German activists apologize for using Holocaust victims’ ashes in protest

The art-activist collective placed a large container of soil samples containing human remains near the German parliament.

An original yellow star (not on general display) is seen at the artifacts department of the Yad Vashem World Holocaust Remembrance Center in Jerusalem, ahead of the Israeli annual Holocaust Remembrance Day, April 10, 2018 (photo credit: REUTERS/Ronen Zvulun)
An original yellow star (not on general display) is seen at the artifacts department of the Yad Vashem World Holocaust Remembrance Center in Jerusalem, ahead of the Israeli annual Holocaust Remembrance Day, April 10, 2018
(photo credit: REUTERS/Ronen Zvulun)

A German activist group has apologized for using what it says are the ashes of victims of the Nazis for a protest against the far right.

The art-activist collective Zentrum für Politische Schönheit, or Center for Political Beauty, earlier this week placed a large container of soil samples from areas where Nazis were active in the mass murder of Jews near the German parliament.

“We would like to apologize to all those affected, relatives and survivors, whose feelings we have hurt,” the group said in a statement on its website.

We have “made mistakes,” the statement said.

“We would like to apologize, especially to Jewish institutions, societies or individuals who believe that our work disturbed the peace required for the dead under Jewish law,” the statement added.

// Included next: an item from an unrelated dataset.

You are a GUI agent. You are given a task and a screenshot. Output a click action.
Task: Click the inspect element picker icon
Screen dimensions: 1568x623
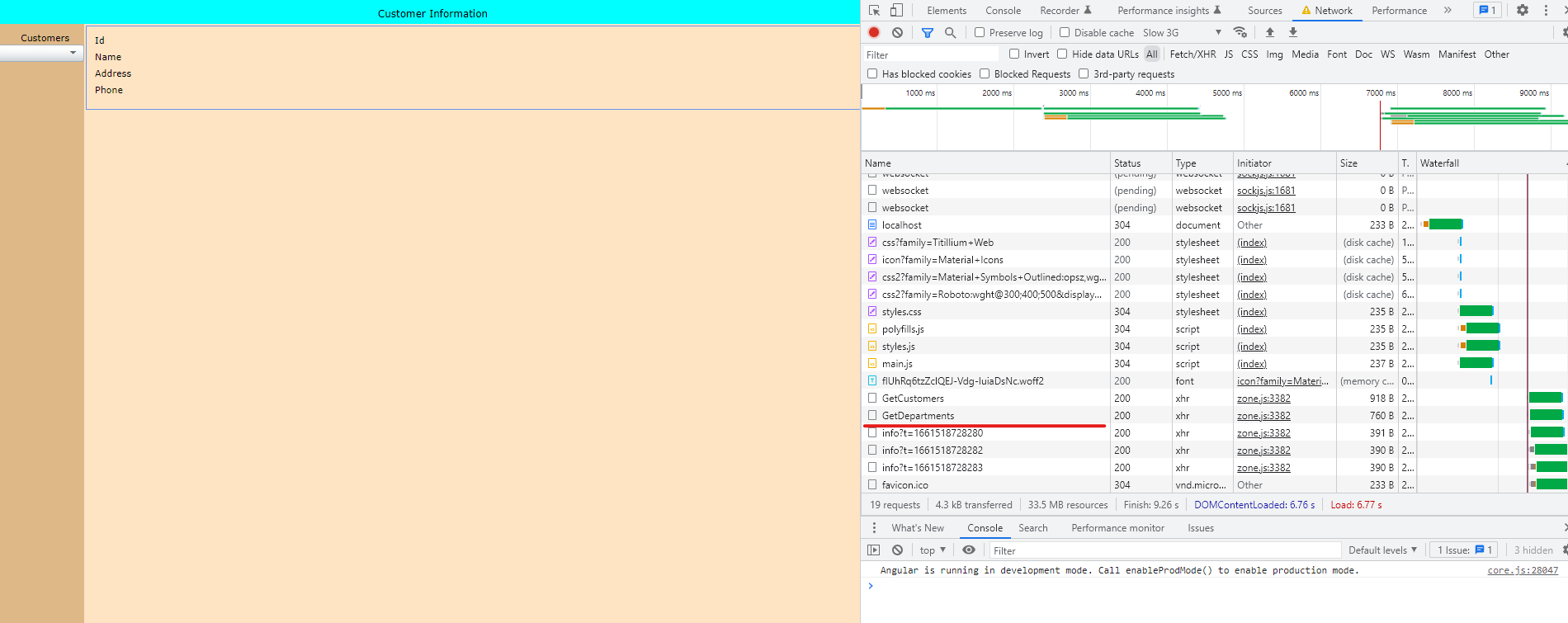click(875, 11)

The group said it spent two years digging up soil from 23 sites in Germany, Poland and Ukraine, including at the Auschwitz, Sobibor and Treblinka camps. Lab results found traces of human remains in over 70 percent of the 240 samples, the group said in a statement. The protest was intended to show that “the legacy of the Holocaust is rendered void by political apathy, the rejection of refugees and cowardice,” the group said.

The group has not said what it plans to do with the soil samples, but said it was open to suggestions.

The president of the Central Council of Jews in Germany, Josef Schuster, told the German news service Deutsche Welle that a rabbi should be consulted on how to dispose of the remains.